Is there maybe a selinux denial here? Failing on fchmod is really odd.

Also hmm we must be missing some .context() here...are we failing on ensure_dir_labeled()? I bet that's it...but it'd be good to know for sure

Oct 31 '24 15:10 cgwalters

@omertuc I think we need to get more of your PRs merged, you're doing good work! This one specifically I guess I'm uncertain if we should block on the silverblue-reinstall case; I suspect it's btrfs specific.

But I may look at it today...

Nov 05 '24 16:11 cgwalters

@omertuc I think we need to get more of your PRs merged, you're doing good work! This one specifically I guess I'm uncertain if we should block on the silverblue-reinstall case; I suspect it's btrfs specific.

But I may look at it today...

Yeah I was downloading Fedora CoreOS (as opposed to Silverblue) today to see if we hit similar issues, I'll report with what I find

Nov 05 '24 17:11 omertuc

OK yeah there's been a ton of changes in the main branch since this PR was last rebased, it's a conflict-fest. I took an attempt at it and pushed my update to https://github.com/cgwalters/bootc/tree/install-existing-ostree2

Nov 05 '24 18:11 cgwalters

One big conflict was around how the install phase got split up, and threading through has_ostree between those parts would have been annoying.

I did https://github.com/containers/bootc/pull/872 instead which is just dead code to start, but moves the "we detected an extant repo" into the "big bag of state" we already had in RootSetup.
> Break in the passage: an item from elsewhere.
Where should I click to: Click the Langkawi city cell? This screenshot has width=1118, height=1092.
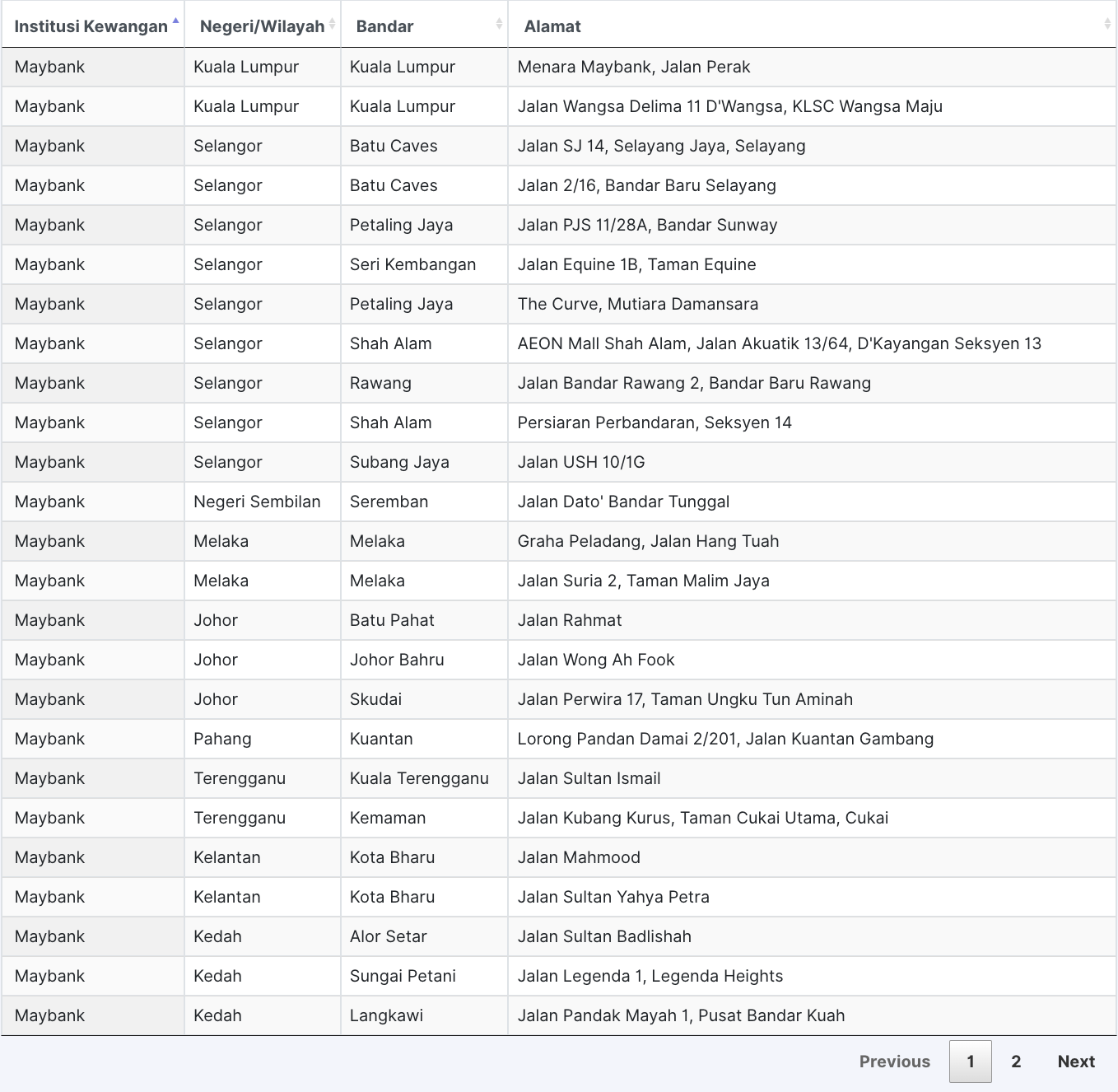[386, 1015]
Nov 05 '24 18:11 cgwalters

stop stop stop :laughing: you're working on your old stale branch, I've already solved all these conflicts a while back

Nov 06 '24 00:11 omertuc

Forced pushed now to solve some new tiny conflict on import lines, other than that there's no conflicts vs main

Nov 06 '24 00:11 omertuc

Forced push again because of duplicate import

Nov 06 '24 00:11 omertuc

I suspect it's btrfs specific.

Yeah I was downloading Fedora CoreOS (as opposed to Silverblue) today to see if we hit similar issues, I'll report with what I find

I just tried Fedora CoreOS and I can confirm the same issue happens even with xfs, so it's not a btrfs issue

Nov 06 '24 01:11 omertuc